[Records contained in a dataset]
|---|

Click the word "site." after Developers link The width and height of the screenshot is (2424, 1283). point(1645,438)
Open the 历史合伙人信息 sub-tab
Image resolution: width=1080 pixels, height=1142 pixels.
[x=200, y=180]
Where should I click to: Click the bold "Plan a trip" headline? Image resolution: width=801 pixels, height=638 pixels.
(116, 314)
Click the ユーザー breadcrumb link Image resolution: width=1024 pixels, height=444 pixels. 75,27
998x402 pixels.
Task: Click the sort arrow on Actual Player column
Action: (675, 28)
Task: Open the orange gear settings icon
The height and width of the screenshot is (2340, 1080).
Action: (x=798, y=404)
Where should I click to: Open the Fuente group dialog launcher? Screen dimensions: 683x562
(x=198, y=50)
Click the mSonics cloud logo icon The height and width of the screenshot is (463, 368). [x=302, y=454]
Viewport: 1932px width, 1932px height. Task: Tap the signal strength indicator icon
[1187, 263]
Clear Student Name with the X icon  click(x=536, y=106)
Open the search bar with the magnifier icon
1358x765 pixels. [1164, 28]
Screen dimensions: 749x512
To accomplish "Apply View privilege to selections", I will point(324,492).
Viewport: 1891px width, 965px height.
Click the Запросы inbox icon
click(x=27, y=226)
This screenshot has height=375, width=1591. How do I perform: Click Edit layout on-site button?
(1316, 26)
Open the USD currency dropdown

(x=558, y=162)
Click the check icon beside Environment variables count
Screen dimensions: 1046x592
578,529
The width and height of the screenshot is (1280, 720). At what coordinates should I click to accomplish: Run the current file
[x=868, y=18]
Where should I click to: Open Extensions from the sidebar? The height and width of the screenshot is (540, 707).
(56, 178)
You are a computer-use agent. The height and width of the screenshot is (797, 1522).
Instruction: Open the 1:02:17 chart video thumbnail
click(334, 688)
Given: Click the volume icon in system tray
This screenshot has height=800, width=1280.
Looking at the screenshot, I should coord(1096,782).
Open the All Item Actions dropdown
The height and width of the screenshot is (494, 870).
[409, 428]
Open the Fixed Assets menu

|---|

Wherever the string "point" is found in the entries, copy the line it sits in.

Click the word "site." after Developers link The width and height of the screenshot is (2424, 1283). point(1645,438)
To accomplish "Apply View privilege to selections", I will point(324,492).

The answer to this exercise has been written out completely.